**ESTRATTO DEL DOCUMENTO:**
____________
OLTRE IL MANTRA “ HA COMINCIATO PUTIN”.

DI GIOACCHINO MUSUMECI

 

Nel clima di negoziati già difficili, Joe Biden è intervenuto con affermazioni lontanissime da intenzioni pacifiche e ha sollevato un muro di ghiaccio tra occidente e Russia. Con l’obbiettivo di punire Putin a tutti i costi, Biden, nella prospettiva del nuovo Afghanistan ai confini Europei, vuole andare avanti fino all’ultimo ucraino disponibile.
Il costo in termini di distruzione è immane ma gli Usa, come si vede, stanno investendo enormi risorse per trasformare l’Ucraina nel futuro alfiere americano in prossimità della Russia.
Mister Zelensky, debitore di capitali sproporzionati rispetto alle capacità economiche del suo paese, fa il giro delle sette chiese per perorare scenograficamente la causa americana, il popolo ucraino sembra più uno strumento nell’ambito di una guerra tra USA e Russia.
Dopo la pandemia e a corto di risorse in vista di conversioni ecologiche Putin, col suo nazionalismo estremo, è un pericolo per la globalizzazione futura. Il conflitto ucraino non per caso è scoppiato immediatamente dopo un disastro economico globale.
Il ritiro americano dall’Afghanistan, pur pianificato ai tempi di Trump, ha garantito agli Usa il tempo di organizzarsi in vista della rottura occidentale, prevista se la politica estera americana in Ucraina non fosse cambiata.
Ma gli Usa hanno contribuito ampiamente a esasperare tensioni culminate con la guerra di Putin, oggi imbarcato contro l’Ucraina sostenuta da tutto l’occidente.
Alla base della guerra di Putin c’è l’idea di opporsi all’avanzata del blocco occidentale interessato a risorse di cui la Russia detiene il monopolio. La UE, debolissima sul fronte energetico e costretta al ritorno del carbone, vanifica gli sforzi tesi ad azzerare le emissioni di CO2 in tempi utili. Una ragione in più per propagandare un conflitto teso a spezzare il potere di Putin.
____________
**COMPITO ASSEGNATO 1:** Nell'articolo sulla guerra in Ucraina, a quale fonte di energia si dice che la UE sia costretta a tornare?
**COMPITO ASSEGNATO 2:** Per favore, prosegui l'articolo sulla guerra in Ucraina partendo subito dopo la sua ultima frase.

**MATERIALE FORNITO:**
____________
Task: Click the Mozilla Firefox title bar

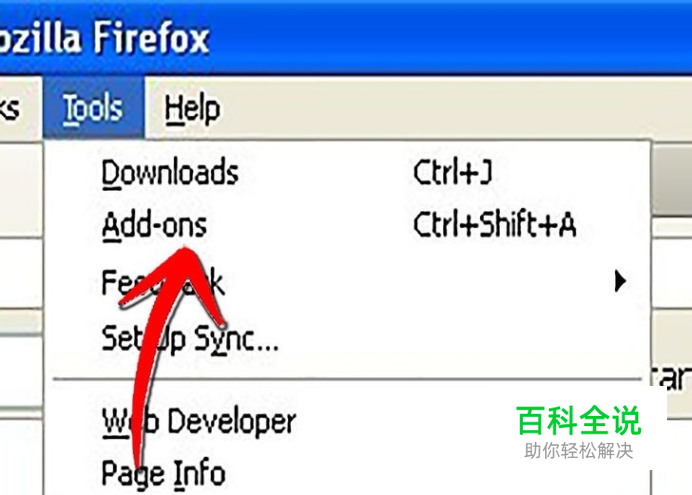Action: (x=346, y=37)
____________
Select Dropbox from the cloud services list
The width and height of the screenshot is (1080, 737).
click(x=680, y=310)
____________
**RISPOSTA SCRITTA 1:** Al carbone.

**RISPOSTA SCRITTA 2:**
Ma gli Usa guardano oltre e sfruttano tutte le opportunità: scavano un imbuto che potrebbe impegnare l’Europa in una guerra convenzionale lunghissima e hanno orientato la politica europea verso il riarmo, indirizzo letteralmente folle. Gli Usa indenni da conseguenze dirette, hanno smobilitato così l’industria bellica nazionale acquisendo in Europa un peso ben più importante di quello pre-pandemico.
Resta da capire se la Cina, davanti all’occasione di diventare protagonista assoluta nelle trattative diplomatiche, si consacri definitivamente come superpotenza la cui influenza può cambiare gli equilibri di un conflitto bellico di portata mondiale. Il prezzo chiesto da Pechino per spegnere il conflitto è tutto da stabilire. Questo spiega la fitta attività diplomatica che dagli Usa corre verso la Cina.
Tenendo conto che il complesso militare-industriale statunitense è un settore decisivo dell’economia Usa e centro decisionale per le politiche industriali e per la politica in generale, gli investimenti militari e il sostegno di una guerra rappresentano un opportunità perfetta per aumentare i profitti in modo esponenziale.
Questo solleva dubbi serissimi su quanto gli Usa siano interessati ad agire in funzione della pace.